For 2D studies, Heps were cultured along with 3T3-J2 murine fibroblasts in MPCC configurations, as previously described (29, 30, 44). At the start of cell-cycle quantification, MPCC cultures were stimulated with 10 µM EdU for a period of 24 h. Then, each well was fixed with 4% PFA in PBS for 15 min, washed three times with PBS, permeabilized with 0.1% Triton X-100 for 10 min, washed three times with PBS and subsequently blocked for 1 h with 3% BSA in PBS. EdU staining was performed according to manufacturer instructions and wells were incubated overnight with HNF4α (1:400) in blocking buffer at 4 °C. After a 3× PBS wash, they were incubated for 1 h with Alexa Fluor 594 anti-goat IgG secondary antibody (1:1,000) and Hoechst in PBS at room temperature. After a final 3× PBS wash, the wells were imaged using a confocal microscope (Olympus FV1200) and overlapping nuclei (EdU and HNF4α) were quantified using ImageJ.

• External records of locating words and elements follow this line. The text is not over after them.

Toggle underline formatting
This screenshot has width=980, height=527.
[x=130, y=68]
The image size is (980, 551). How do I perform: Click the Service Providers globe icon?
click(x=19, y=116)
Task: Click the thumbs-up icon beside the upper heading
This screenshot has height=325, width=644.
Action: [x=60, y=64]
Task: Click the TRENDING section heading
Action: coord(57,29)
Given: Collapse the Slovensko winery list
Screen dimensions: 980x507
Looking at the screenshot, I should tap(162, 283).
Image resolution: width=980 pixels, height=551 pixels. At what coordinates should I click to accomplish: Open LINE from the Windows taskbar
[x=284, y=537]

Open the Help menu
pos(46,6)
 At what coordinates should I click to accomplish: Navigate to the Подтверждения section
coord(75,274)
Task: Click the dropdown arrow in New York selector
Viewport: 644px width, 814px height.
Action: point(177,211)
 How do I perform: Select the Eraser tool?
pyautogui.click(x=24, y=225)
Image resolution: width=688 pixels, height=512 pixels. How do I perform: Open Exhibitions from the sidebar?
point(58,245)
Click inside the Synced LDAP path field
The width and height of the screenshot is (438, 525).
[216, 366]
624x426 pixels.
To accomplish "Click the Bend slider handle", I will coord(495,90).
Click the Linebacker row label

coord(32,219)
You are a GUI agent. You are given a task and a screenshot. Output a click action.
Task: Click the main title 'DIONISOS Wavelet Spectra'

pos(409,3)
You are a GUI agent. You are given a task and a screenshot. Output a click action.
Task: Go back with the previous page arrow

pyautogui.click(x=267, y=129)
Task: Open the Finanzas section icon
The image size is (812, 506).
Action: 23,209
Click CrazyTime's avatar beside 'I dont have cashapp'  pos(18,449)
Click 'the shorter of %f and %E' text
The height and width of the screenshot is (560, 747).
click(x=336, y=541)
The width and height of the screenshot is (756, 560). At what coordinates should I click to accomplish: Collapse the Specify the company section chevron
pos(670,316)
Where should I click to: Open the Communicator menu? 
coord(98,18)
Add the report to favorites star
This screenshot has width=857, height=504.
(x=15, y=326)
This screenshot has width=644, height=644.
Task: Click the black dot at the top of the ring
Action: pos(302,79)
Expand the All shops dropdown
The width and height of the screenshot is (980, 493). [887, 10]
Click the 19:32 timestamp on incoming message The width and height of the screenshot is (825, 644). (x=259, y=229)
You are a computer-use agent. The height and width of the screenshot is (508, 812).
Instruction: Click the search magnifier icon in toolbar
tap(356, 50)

For 3D studies, the SHEAR devices were cultured as described in a previous section with a small modification to the protocol. Instead of aggregating both the PHHs and the fibroblasts at the same time, the Heps were first preaggregated and transduced with FUCCI at an estimated multiplicity of infection (MOI) of 5 in the microwells for 24 h in ITS media. Afterward, they were washed twice with DMEM media and aggregated along with mitomycin C–treated HDFs for another 24 h in ITS media. This was done to ensure that only Heps were transduced with the cell-cycle sensor. At the end of the experiment, the devices were fixed and imaged using a confocal microscope (Leica SP8) and geminin-GFP/Cdt1-RFP was quantified using ImageJ.

Knockout Studies.

To create PTGES knockout (KO) HUVECs, lentiviral particles harboring CRISPR-Cas9, gRNAs targeting exon 1 of PTGES, and a puromycin resistance marker (purchased from Sigma-Aldrich) were utilized. HUVECs were plated in six-well tissue culture plates at 40,000 per well. The next day, lentiviral particles were added at an estimated MOI of 5 in HUVEC media containing 8 µg/mL hexadimethrine bromide (Polybrene, Sigma-Aldrich). After 48 h of transduction, wells were refreshed with normal HUVEC media. Puromycin (Sigma-Aldrich) was added to the wells 24 h after the media change at a concentration of 2 µg/mL in HUVEC media. The cells were passaged twice in puromycin-supplemented media and cryopreserved before further use.

Experimental Replicates.

All averages and SDs shown are from at least three stand-alone experimental replicates. Furthermore, each experiment was repeated at least twice and trends were confirmed to be consistent across experiments.